-
We're not dead yet!
04/17/2020 at 17:49 • 0 commentsIt's... been a while since I last added a log. The great news is that I once again have DOOM running on the platform, this time using the DE10-standard. I also made substantial improvements to all the interconnects and modules:
- Wishbone compliant interfaces, including many that pipeline and block transfer
- Update code style to reflect some additional experience on my part
- Updates to use SystemVerilog at least to the degree I know it
- Switch system from Princeton to Harvard architecture
- More implicit synthesis of Intel's IP, to make things like FIFOs and dual port RAM more portable
- Some of the core elements (mostly the CPU) have Verilator tests and an easy to use test suite
I also took the opportunity to aggressively cut down sections of the DOOM code that aren't relevant to my port (at least right now). That included all of the sound support, argument parsing, and anything related to the game mode - it's hardcoded to retail. Removing all of the parsing, strings and conditional logic stripped down the binary by a fairly large amount.

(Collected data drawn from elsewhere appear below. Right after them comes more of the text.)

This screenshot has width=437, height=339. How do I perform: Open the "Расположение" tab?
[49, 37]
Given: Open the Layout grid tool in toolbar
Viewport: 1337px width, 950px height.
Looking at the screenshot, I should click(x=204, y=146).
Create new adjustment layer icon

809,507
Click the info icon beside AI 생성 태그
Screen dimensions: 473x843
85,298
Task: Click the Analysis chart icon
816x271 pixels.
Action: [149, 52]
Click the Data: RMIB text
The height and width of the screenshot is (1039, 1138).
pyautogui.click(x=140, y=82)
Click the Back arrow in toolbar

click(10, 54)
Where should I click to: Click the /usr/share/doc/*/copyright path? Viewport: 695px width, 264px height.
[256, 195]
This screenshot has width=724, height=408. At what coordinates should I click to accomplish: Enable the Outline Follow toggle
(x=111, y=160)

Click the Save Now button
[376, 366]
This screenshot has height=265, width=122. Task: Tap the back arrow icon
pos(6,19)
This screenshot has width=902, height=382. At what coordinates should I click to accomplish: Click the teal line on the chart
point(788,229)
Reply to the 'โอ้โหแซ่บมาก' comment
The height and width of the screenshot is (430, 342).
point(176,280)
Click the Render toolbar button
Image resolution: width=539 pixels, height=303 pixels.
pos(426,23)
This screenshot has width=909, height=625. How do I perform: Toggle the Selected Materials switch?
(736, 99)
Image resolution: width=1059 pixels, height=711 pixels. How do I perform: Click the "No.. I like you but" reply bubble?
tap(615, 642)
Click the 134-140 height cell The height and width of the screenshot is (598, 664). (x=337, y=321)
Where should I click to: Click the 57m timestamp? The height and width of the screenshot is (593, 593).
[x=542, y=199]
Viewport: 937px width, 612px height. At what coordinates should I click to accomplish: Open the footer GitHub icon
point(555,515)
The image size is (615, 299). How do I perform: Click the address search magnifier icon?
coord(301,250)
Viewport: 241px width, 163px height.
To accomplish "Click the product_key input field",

I can post another video, but at the moment it's not really too different than the old one.
What this really gives me is a better baseline to experiment with things that will improve performance of the game. In particular, I'm looking at a few options right now fairly carefully:
- Modify gcc to pass at least some arguments in registers instead of always on the stack. Memory access is expensive, even with a cache.
- Finishing the pipelined version of the CPU. It's mostly there, but it fails certain regression tests related to exceptions and I need to find the deadlocks.
- Adding a DMA controller that will allow for fast block transfers between regular and video memory without the CPU.
- Profiling the game to see where most of the time is spent. I've already done this is a crude way, and not surprisingly, it seems like most of the time is recursively evaluating the players visual field to determine what needs to be rendered (thus the arg handling above). There may be other places that jump out if I did more profiling.
So that's about where we are right now. If you've been watching this project for a while, thanks! Let me know if there's anything in particular you are interested in seeing, or if you have any ideas on where to go from here.
-
Improved Interconnect
06/29/2017 at 19:13 • 1 commentTo go beyond the performance I have right now, I think I'm going to have to spend some time improving memory access. It just takes too many cycles to access memory, even with the cache helping a fair bit.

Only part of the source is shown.